暗闇が続き、何故だかとてつもなく不安になってくるような、そんな場所。

「ここ…何処だろう」

少年はポツリと呟いた。
応えは返ってこない。
否、返ってくるハズがなかった。
何故なら、ここには少年しかいないのだから――。
……可笑しいなぁ。
ナニカが欠けている。
そんな考えがふと浮かんだ。
少年は一生懸命考える。足りないナニカを補う為に――。
だが、いくら悩み考えても答えはでなかった。
依然として、でてくるのは不安だけだ。
少年は居ても立ってもいられなくなり、走り出す。
どこまで行っても、あるのは暗闇だけ。
どこへたどり着くでもなく、走り続けた。
足りないんだ、ナニカが。
見えないナニカを追い求めて、暗闇を行く。
――寂しい…。
何故だか泣きたくなった。
すると、ふと光が見えた。
少年はホッとして、その光を目指す。
そして、光に到達した――。




「おい、大丈夫か?うなされてたぞ」

物の怪が心配した様子で話しかけてくる。

「……もっくん…」

あぁ、見つけた。
足りないナニカ。欠けていたナニカ。
昌浩は安堵の息を吐いた。

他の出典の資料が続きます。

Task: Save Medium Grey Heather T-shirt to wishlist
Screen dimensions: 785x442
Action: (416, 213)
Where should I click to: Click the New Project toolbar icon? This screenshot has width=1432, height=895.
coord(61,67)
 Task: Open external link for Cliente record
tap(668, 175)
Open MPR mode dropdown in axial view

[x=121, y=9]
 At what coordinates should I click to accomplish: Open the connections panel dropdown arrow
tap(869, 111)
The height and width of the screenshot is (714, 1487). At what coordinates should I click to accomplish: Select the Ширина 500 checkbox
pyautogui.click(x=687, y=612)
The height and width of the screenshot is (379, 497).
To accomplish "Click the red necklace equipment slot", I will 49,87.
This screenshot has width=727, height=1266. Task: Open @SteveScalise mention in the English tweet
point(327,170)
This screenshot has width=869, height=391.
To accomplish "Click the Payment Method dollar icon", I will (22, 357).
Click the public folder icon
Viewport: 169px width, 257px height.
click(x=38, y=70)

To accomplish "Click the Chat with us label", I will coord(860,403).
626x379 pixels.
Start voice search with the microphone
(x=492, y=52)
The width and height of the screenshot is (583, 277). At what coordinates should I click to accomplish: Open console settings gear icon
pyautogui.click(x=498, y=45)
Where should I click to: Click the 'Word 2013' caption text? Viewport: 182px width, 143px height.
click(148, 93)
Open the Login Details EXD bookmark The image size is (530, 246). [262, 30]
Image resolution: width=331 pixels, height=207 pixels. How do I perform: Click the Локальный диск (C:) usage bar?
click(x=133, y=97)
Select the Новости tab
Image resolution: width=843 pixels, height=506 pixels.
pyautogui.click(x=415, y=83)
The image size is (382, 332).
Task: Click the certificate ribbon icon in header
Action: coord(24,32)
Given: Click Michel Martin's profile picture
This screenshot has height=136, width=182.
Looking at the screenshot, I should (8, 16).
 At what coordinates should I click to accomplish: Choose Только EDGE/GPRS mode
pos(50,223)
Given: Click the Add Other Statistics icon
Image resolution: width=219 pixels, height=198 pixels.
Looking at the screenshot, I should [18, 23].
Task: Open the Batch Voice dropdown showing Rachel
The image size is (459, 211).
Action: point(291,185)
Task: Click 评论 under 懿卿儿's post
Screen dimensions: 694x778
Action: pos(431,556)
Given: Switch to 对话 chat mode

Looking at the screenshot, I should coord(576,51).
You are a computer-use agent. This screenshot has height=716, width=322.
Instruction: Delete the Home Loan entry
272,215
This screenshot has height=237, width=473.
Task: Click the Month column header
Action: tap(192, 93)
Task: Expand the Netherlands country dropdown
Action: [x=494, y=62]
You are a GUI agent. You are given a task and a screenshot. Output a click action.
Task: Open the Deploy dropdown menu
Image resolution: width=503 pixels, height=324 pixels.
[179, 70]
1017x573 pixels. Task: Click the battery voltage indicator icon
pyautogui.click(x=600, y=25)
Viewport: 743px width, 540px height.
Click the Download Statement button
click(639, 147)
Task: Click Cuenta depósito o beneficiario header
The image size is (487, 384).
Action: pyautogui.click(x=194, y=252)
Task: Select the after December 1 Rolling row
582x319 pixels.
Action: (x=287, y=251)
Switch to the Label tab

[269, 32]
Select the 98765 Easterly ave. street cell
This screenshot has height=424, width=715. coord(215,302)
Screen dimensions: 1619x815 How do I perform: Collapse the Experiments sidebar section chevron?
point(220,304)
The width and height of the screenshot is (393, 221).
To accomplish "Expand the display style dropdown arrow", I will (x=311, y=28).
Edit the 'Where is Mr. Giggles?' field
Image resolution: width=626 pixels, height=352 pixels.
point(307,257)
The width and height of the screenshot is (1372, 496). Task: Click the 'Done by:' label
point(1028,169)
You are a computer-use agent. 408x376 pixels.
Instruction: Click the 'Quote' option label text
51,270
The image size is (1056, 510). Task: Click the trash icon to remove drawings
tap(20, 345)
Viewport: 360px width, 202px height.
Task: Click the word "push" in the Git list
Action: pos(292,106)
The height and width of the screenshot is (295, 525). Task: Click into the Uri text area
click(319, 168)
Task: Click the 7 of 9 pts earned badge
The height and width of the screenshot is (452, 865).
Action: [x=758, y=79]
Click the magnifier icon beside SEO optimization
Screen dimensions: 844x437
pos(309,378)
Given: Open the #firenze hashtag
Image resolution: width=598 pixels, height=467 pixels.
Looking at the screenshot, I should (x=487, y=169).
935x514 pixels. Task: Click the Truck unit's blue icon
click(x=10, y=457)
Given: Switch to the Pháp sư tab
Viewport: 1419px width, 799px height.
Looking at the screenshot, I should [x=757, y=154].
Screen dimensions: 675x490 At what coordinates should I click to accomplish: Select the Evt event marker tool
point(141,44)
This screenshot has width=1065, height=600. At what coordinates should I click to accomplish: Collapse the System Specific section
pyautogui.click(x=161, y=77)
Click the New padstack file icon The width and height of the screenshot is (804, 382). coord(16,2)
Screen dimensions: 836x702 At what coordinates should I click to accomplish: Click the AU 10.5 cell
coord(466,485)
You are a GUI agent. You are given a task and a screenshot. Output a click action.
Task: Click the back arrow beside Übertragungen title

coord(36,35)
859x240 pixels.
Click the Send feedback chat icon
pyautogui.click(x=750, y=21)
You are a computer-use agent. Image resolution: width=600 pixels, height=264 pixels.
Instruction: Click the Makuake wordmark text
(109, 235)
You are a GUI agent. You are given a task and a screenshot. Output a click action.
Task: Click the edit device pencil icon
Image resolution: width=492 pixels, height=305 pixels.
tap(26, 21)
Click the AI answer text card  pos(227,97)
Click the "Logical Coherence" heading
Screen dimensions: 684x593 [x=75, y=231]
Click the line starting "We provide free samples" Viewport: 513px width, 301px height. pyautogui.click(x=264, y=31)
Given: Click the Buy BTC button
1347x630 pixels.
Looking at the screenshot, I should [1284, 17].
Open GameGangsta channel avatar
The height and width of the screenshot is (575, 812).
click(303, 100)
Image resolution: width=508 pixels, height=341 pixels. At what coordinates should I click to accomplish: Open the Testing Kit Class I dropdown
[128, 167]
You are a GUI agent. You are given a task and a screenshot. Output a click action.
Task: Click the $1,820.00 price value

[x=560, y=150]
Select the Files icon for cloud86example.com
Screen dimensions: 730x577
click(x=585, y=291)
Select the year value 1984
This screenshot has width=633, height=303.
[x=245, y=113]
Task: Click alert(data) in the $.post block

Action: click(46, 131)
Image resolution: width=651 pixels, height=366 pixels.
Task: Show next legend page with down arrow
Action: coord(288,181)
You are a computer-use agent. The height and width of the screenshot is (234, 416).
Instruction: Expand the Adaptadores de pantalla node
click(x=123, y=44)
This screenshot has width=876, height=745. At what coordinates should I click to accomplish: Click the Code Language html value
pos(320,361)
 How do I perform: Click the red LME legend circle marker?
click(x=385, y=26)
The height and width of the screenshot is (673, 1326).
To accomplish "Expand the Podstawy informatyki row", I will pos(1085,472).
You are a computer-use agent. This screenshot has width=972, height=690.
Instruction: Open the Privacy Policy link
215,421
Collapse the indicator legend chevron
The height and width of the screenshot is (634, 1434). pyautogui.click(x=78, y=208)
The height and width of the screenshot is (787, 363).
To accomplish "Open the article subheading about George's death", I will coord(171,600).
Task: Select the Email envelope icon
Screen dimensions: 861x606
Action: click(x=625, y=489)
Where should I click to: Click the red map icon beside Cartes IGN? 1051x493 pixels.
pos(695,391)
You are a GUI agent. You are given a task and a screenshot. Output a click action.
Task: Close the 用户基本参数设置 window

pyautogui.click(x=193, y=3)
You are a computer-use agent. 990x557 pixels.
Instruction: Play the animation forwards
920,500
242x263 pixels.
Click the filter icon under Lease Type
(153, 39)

そして、微笑む。

「…昌浩?」

「なんでもないよ」

そう言って、昌浩は物の怪を抱きしめた。
あぁ…温かいなぁ。
物の怪の温かさを、感じながら――。




前サイトの拍手お礼小説第一弾。
これは題名すらありません。
今更ながら、考えたほうが良かったかなと思いました。

2007.03.移転に伴い一部修正しました。